El final del independentismo

Si se quiere dar el paso definitivo a la independencia es necesario que la mayoría soberanista haga un último gran salto adelante en el cambio de visión política -de mentalidad y de relato- que nos ha llevado hasta aquí. Y es este: de la resistencia y la reivindicación hay que pasar rápidamente a una fase constructiva y a la asunción -también mental- de todas las responsabilidades propias de un Estado independiente. Dicho para que se entienda bien: hay que dejar de ser independentistas y aprender a asumir los compromisos propios de un ciudadano libre en un Estado plenamente democrático. Y, claro, hay que aprender a dejar de ser antisistema porque una República Catalana es un sistema político completo, con el perfil que las mayorías sociales le vayan otorgando, democráticamente, a lo largo de los años.

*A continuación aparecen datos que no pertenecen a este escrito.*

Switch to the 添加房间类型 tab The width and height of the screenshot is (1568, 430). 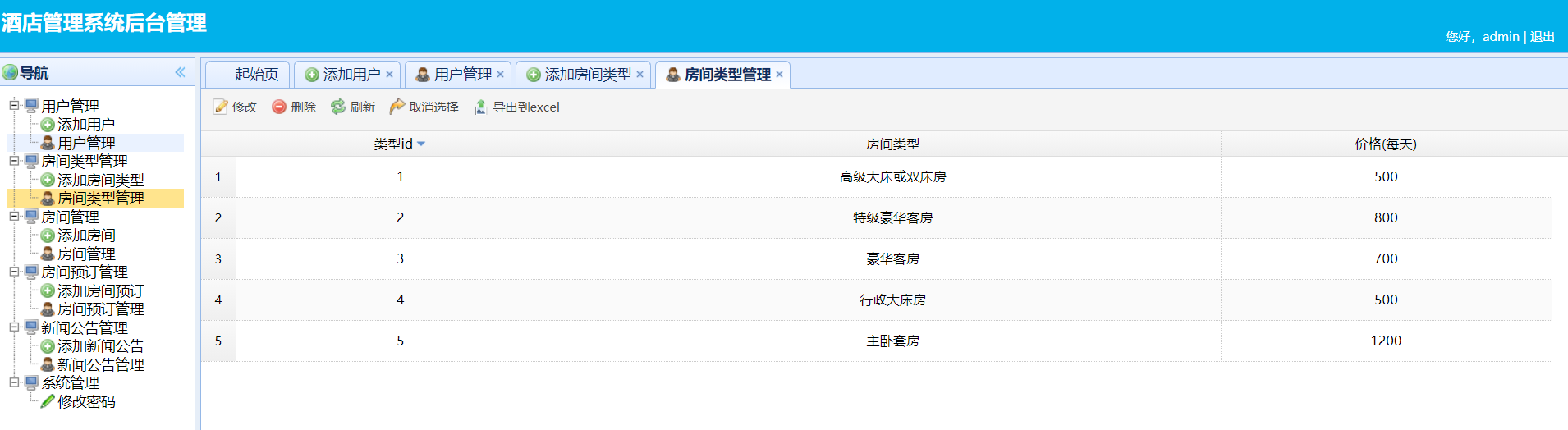[x=588, y=75]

La razón de fondo es que la gran victoria del 27-S -el Parlamento de Cataluña, con una altísima participación, pasó de 24 a 72 diputados explícitamente comprometidos con la independencia- era una condición necesaria pero no suficiente para llegar a ella. El 27-S fue la expresión diáfana de la culminación del paso del autonomismo al independentismo, en un proceso de casi diez años. Misión cumplida. Nunca más habrá elecciones autonómicas. Pero ahora hay que hacer la segunda parte del camino: pasar del independentismo en su concreción a un Estado moderno, democráticamente avanzado, económicamente próspero, socialmente justo y abierto a la participación solidaria y responsable con las otras naciones que buscan los mismos objetivos. Y no tenemos diez años más para hacerlo.

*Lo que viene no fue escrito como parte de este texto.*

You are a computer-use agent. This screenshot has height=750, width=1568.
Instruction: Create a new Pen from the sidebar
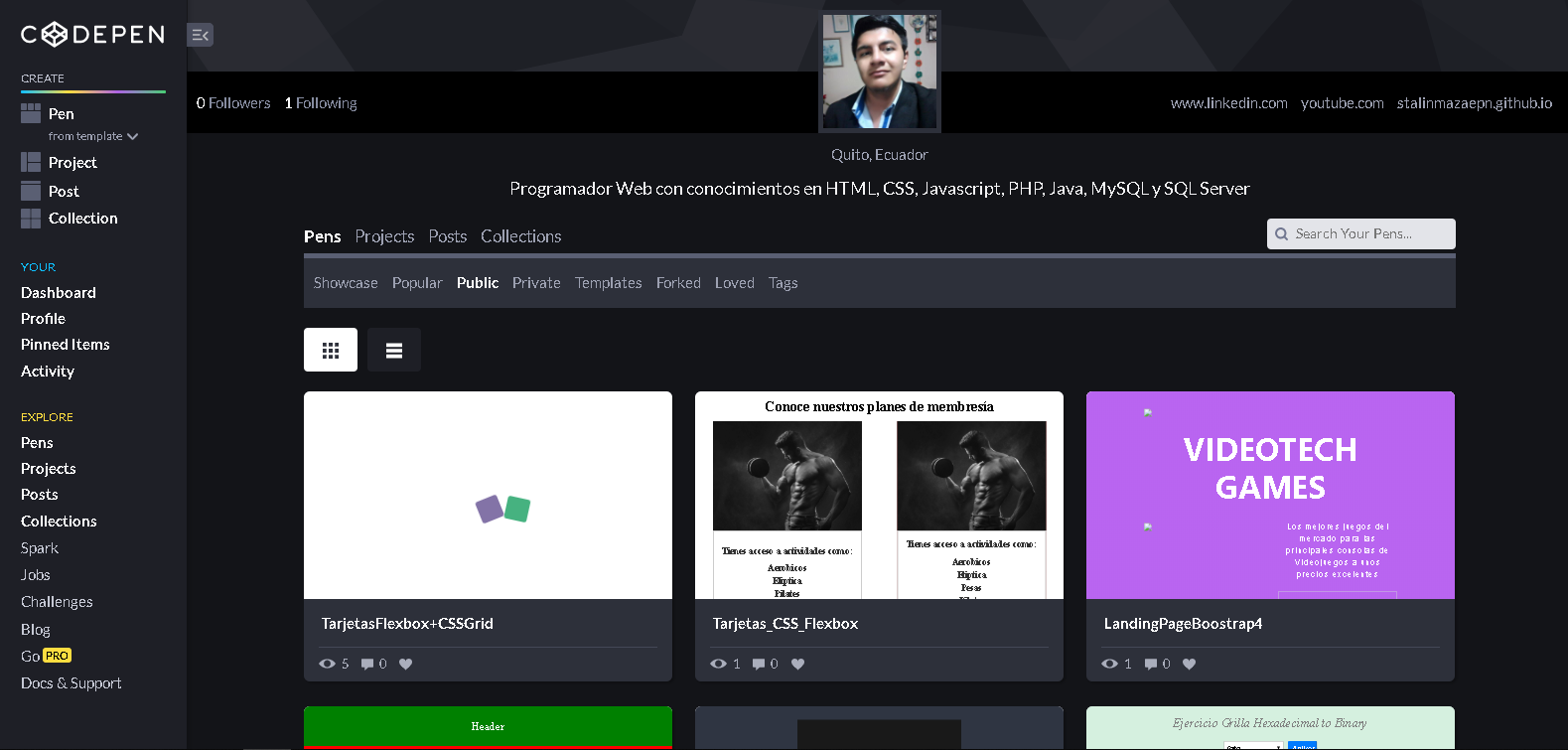61,113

Observen, particularmente, que este segundo y definitivo paso que nos llevará del independentismo reivindicativo al sentido de Estado nos ofrece la gran oportunidad de inclusión en el proceso de nuevos sectores de catalanes que hasta ahora no se han sentido llamados o que han sido, a menudo con razón, recelosos. Creo que el independentismo ya no podía crecer más en esta fase meramente reivindicativa. Por fin acabaremos con esa tontería de los “indecisos”. Para muchos la independencia ha sido una apuesta hecha a ciegas. La distancia que se ha mantenido estable en los últimos dos años entre el 80 por ciento de soberanistas -derecho a decidir y el 50 por ciento de independentistas era resultado de este vacío de contenidos y, sobre todo, de procedimientos precisos. Un vacío que no se debe a la ausencia de estudios, informes y análisis solventes sobre el horizonte de la independencia, sino a la falta de concreción política de cómo se harían realidad las promesas que se asociaban a la misma. A partir de ahora, la promesa de normalidad debe ser más convincente que la de una excepcionalidad inacabable.

La superación de la fase independentista el 27-S, según mi criterio, conllevará redefiniciones y reequilibrios -no exentos de tensiones- en el papel de los actores que hasta ahora han intervenido. Obligará a cambios importantes de terminología. Y también supondrá algunos cambios en los estilos a través de los cuales se ha expresado la voluntad de emancipación política. No digo que haya que renunciar a la “revolución de las sonrisas”, pero en los próximos meses, en más de una ocasión, tendremos que poner cara seria. Y a este nuevo período preconstituyente se deberán añadir unos modelos participativos que exigirán otro tipo de compromiso más informado, reflexivo, deliberativo y sistemático. Y habrá que tomar muchas y grandes decisiones que no serán ni unánimes ni cómodas.

El independentismo, las actitudes antisistema, no han sido fáciles, pero tenían la ventaja de delegar la culpa fuera de uno mismo. Ahora se trata de seguir siendo radicales en los objetivos mientras nos despedimos definitivamente del independentismo para asumir la condición de ciudadanos libres de la República Catalana.